Page last updated at 13:10 GMT, Friday, 11 July 2008 14:10 UK

Prices soar for modern Pakistani art

Dancers At a Wedding by Mansoor Aye

By Ilyas Khan
BBC News, Karachi

At a newly established art gallery in Pakistan's southern city of Karachi curious visitors sneak inside - hours before the formal opening of an art show.

A visitor at the Vision gallery
Nearly all the works at Vision had been sold even before the exhibition opened

They are looking for paintings by Mansoor Aye, who died earlier this year, or by the elderly and frail Tasadduq Sohail.

In Pakistan's increasingly speculative art market, posthumous sales of better known painters can bring windfall profits.

But even these early birds at the Ocean gallery are disappointed.

Like most art exhibitions around the country these days, nearly all the paintings carry red tags - meaning they are sold.

Studio deals culture

Pakistan's art market has gone crazy over the past year, with prices multiplying 10 to 20 times over. And famous artists are not the only beneficiaries.

Tasadduq Sohail at work
Tasadduq Sohail sold one of his works for $32,000 at an auction in 2006

In the nearby Unicorn gallery, a fresh art school graduate declines an attempt by a collector to reduce the price of her oil-on-canvas portrait of a woman from $580 to $450.

This is in sharp contrast to veteran painter Tasadduq Sohail who hardly received more than $50 for a painting until he was 65.

But then in 2006, one of his works was sold for $32,000 at an international auction.

"It is not easy to haggle with young artists these days, they know they will find buyers," says Seemah Niaz, the curator at Unicorn.

"They don't even have to display their work at the galleries, because buyers often visit their studios to make deals," she says.

'Far cry'

Major buyers often do not even find it necessary to look at what they are buying.

A great artist is the one who sells, it is a simple theory of supply and demand
Mansoor Halim, art collector

"I know buyers who have been sending their servants to book entire shows before they open," says Saquib Hanif, a collector and art critic based in Karachi.

"This is a far cry from the buyers of the 1950s through to the 1980s who would take a long and hard look at the piece before deciding whether it was worth hanging on the wall," he says.
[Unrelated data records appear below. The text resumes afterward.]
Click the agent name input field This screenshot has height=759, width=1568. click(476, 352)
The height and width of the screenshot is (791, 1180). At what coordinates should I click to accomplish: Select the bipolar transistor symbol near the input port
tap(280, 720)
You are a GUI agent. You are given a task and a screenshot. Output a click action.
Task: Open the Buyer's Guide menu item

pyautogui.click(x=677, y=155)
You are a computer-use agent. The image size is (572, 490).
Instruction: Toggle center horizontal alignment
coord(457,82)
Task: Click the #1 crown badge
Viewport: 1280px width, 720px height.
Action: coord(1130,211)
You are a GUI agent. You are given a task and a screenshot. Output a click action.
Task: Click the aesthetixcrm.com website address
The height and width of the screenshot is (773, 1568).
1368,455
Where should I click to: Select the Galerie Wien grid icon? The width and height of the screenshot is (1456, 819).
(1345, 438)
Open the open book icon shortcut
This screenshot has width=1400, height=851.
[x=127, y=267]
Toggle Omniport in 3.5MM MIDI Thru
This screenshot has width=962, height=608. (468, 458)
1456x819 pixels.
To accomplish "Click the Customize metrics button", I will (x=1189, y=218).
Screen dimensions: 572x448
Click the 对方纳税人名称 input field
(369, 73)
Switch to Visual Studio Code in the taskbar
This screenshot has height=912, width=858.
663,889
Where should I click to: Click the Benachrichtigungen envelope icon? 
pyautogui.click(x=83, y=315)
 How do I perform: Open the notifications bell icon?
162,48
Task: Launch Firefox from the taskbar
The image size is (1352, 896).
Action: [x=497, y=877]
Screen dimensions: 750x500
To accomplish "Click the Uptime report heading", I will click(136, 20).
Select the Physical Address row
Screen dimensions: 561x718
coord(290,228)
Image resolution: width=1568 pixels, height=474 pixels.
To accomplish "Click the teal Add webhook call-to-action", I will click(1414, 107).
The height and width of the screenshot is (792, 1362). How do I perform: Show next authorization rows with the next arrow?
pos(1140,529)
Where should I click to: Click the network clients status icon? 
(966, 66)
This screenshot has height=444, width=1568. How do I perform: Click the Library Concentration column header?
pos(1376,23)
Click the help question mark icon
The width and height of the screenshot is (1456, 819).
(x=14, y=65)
So why such an indiscriminate rush now for modern Pakistani art?

One reason is that the traditional art collector has been replaced by speculators from the corporate sector.

"Many investors in the stock market and real estate sectors have realised that investment in art is comparatively more reliable and secure," says Zohra Hussain, the owner of Karachi's oldest gallery, Chawkandi Art.

"What's more, liberal bank credits and low interest rates during the last few years have enabled people to shovel larger amounts of money into art."

All this when recently the Pakistani economy was growing at over 8% a year.

"The trend started in the West, and the oil-rich Arab sheikhdoms took a fancy to it," says journalist and veteran art critic Akbar Naqvi.

Auction sales do not reflect the actual worth of an artist, but they do place him in a certain price slot

Zohra Hussain
Chawkandi Art gallery owner

"Since the Arabs did not have a model of their own, they started extending patronage to artists in Iran and South Asia to decorate their galleries."

An equal interest in South Asian art by Indian and Pakistani expatriate communities in the West created incentives for major Western auction houses to start offering South Asian art at their sales.

Some of these auction houses, like Sotheby's, Christie's and Bonhams, have extended their operations to Dubai in the last few years.

The boom for Indian art arrived much earlier than that for Pakistani art and some works of Indian masters have fetched nearly $500,000 at recent international auctions.

Works of Pakistani masters are now following suit. A lapis lazuli mosaic in metal by Ismail Gulgee was sold for $336,000 at Bonhams' Dubai auction in March.

"Auction sales do not reflect the actual worth of an artist, but they do place him in a certain price slot so that people are willing to pay corresponding prices for his or her subsequent works," says Zohra Hussain.

In other words, the net worth of today's artist is based on his or her economic viability rather than aesthetic credibility.

"A great artist is the one who sells, it is a simple theory of supply and demand," says Mansoor Halim, an art collector and executive vice president of ACE Securities business firm.

'No direction'

The pressures of demand are leading some artist to increase their output.

Mashkoor Raza paints calligraphy
Mashkoor Raza says he often dreams up his ideas in sleep

Mashkoor Raza, a prolific artist who paints horses and women, says he starts work on four new canvases every day.

He wastes no time waiting for an inspiration. "I often dream up my ideas in sleep," he says.

Fifty-two canvases he recently put on show in an Islamabad gallery were all sold - before the show opened.

Akbar Naqvi is worried about this state of affairs.

"There is a lot of creative energy in the Pakistani art scene, but there is no direction," he says.

"Nobody appears to be breaking new ground, or attempting to revisit his or her roots in their own individual way, as the early modern artists like Zubaida Agha, Shakir Ali and others did," Mr Naqvi says.